Gliadin and tissue transglutaminase complexes in normal and coeliac duodenal mucosa

Tissue transglutaminase (tTG) seems to be the target self-antigen for endomysial antibodies in coeliac disease (CD) and to catalyse the critical deamidation of gliadin which strengthens its recognition by HLA-restricted gut-derived T cells. To date, it has not been demonstrated whether gliadin is cross-linked to tTG within the gut wall, a phenomenon known to occur in vitro. We therefore investigated the putative presence of tTG and gliadin complexes directly in duodenal mucosa. The immunoprecipitation and Western blotting experiments were performed on mucosal biopsies obtained from untreated, treated CD patients and biopsied controls, by using either anti-tTG or anti-gliadin antibodies, in both denaturating/reducing or nondenaturating/nonreducing conditions. A subset of experiments was performed by using anti-tTG antibodies purified by affinity chromatography from sera of untreated coeliac patients.
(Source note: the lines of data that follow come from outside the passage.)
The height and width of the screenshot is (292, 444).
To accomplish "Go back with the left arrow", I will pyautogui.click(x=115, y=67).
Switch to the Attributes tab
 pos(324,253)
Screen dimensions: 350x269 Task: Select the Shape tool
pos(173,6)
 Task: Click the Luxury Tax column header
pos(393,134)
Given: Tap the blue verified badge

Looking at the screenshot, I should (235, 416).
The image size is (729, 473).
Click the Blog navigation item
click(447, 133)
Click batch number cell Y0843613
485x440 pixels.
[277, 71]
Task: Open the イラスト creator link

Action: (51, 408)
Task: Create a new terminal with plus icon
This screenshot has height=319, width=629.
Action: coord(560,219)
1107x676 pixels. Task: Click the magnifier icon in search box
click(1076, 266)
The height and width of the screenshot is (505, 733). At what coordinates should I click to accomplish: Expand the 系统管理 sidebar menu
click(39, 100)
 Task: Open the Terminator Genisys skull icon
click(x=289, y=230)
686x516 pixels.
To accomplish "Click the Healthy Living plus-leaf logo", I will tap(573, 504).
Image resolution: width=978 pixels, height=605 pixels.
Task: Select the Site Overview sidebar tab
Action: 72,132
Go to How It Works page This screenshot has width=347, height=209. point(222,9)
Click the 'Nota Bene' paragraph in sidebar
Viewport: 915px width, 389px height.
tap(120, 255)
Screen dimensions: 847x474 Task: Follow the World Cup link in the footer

The localization of tTG and gliadin was studied by immunofluorescence at confocal laser microscopy on seriate sections of diseased and normal duodenal mucosa by using the same antibodies of the coimmunoprecipitation section. The amounts of tTG and gliadin coimmunoprecipitated with anti-tTG monoclonal antibody in untreated CD mucosa were significantly increased compared to those of the other two groups. When performing the experiments in nondenaturating/nonreducing conditions, a high molecular weight band formed by both molecules, was evidenciated. Also the anti-tTG antibodies purified from patients' sera turned out to be able to coimmunoprecipitate the two molecules. The analysis by confocal microscopy showed that tTG colocalizes with gliadin at the epithelial and subepithelial levels in active CD, and only in the lamina propria of the villi in normal mucosa. Our findings firstly demonstrated that gliadin was directly bound to tTG in duodenal mucosa of coeliacs and controls, and the ability of circulating tTG-autoantibodies to recognize and immunoprecipitate the tTG-gliadin complexes.